▶ [Records for processing]:
· · · · · · ·

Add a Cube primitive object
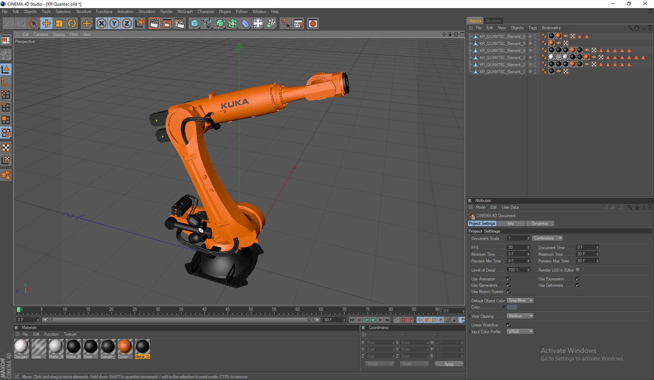 pos(195,24)
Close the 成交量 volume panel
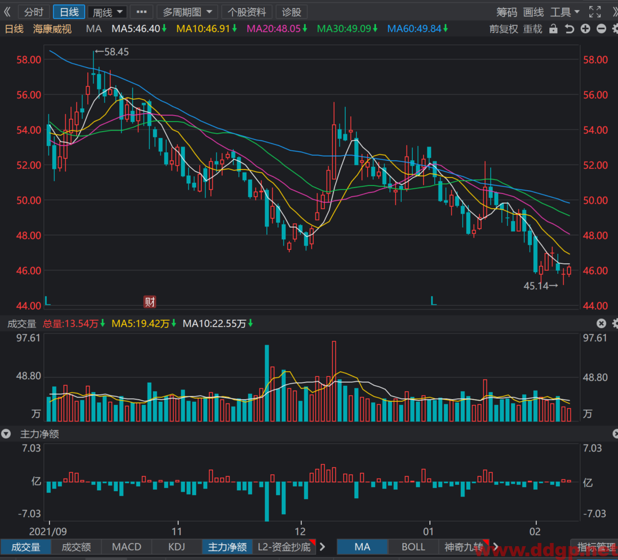 [601, 323]
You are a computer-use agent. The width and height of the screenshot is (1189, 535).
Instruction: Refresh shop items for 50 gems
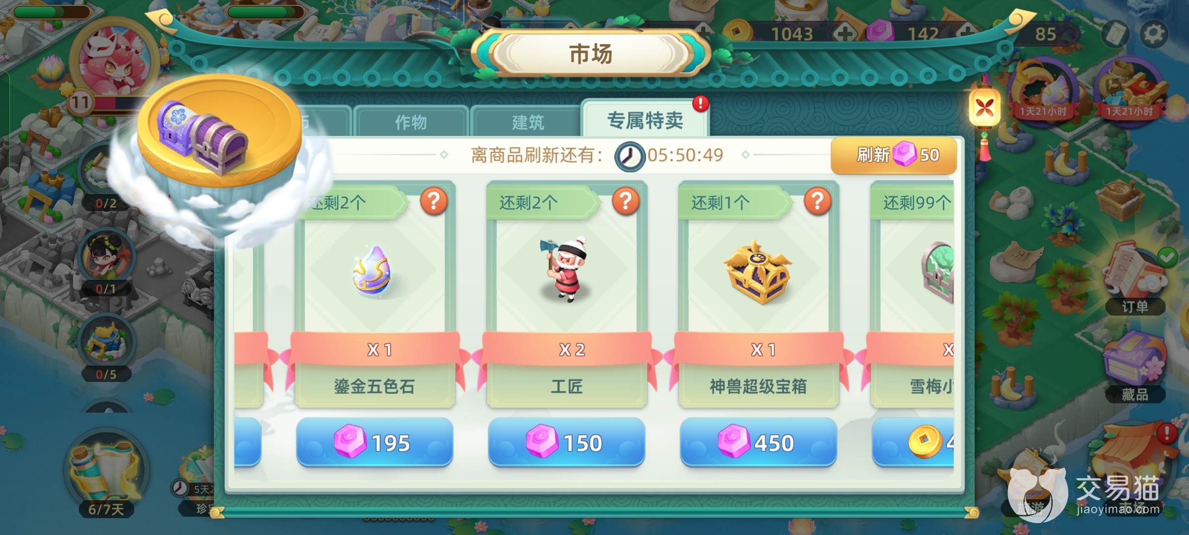(894, 155)
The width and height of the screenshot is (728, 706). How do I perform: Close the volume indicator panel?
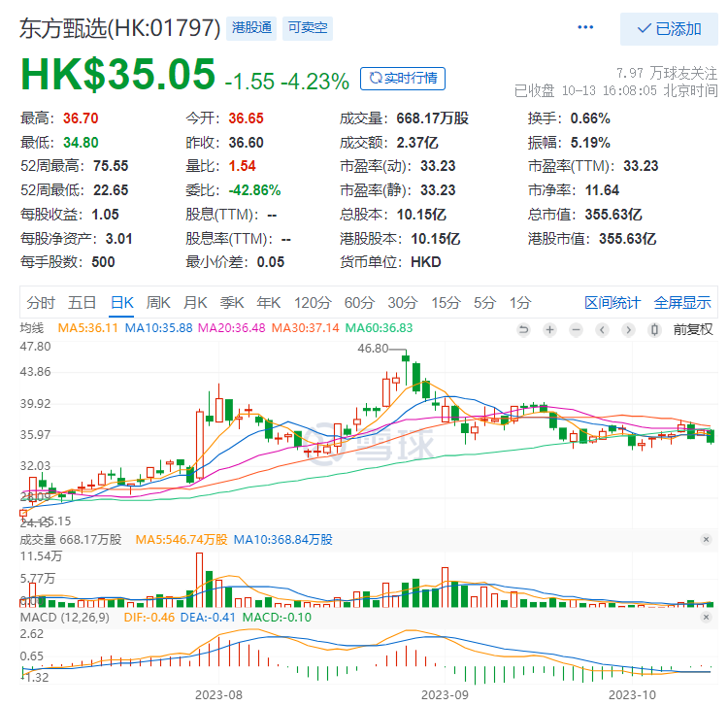click(707, 539)
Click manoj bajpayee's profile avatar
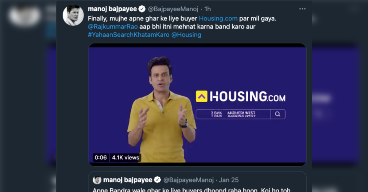This screenshot has width=368, height=192. click(x=73, y=15)
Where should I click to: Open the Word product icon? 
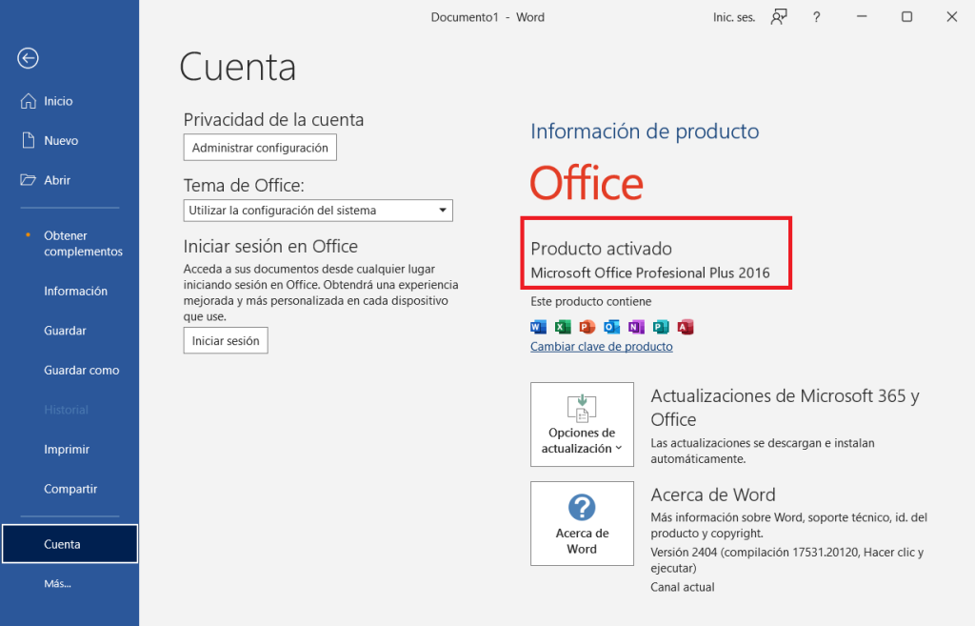538,327
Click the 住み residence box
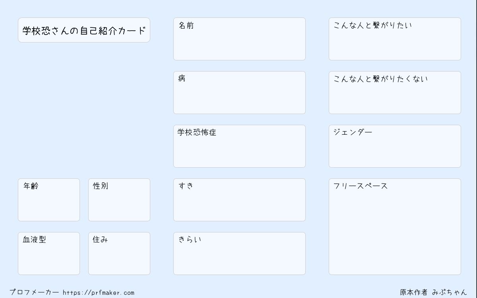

· · · · · · ·

▶ [Your goal]:
Would you output the data above exactly as written, but with no images?

▶ [Answer for the task]:
Add a Cube primitive object
 pos(195,24)
Close the 成交量 volume panel
 [601, 323]
You are a computer-use agent. The width and height of the screenshot is (1189, 535).
Instruction: Refresh shop items for 50 gems
(894, 155)
The width and height of the screenshot is (728, 706). How do I perform: Close the volume indicator panel?
click(707, 539)
Click manoj bajpayee's profile avatar
This screenshot has width=368, height=192. click(x=73, y=15)
Where should I click to: Open the Word product icon? 
538,327
Click the 住み residence box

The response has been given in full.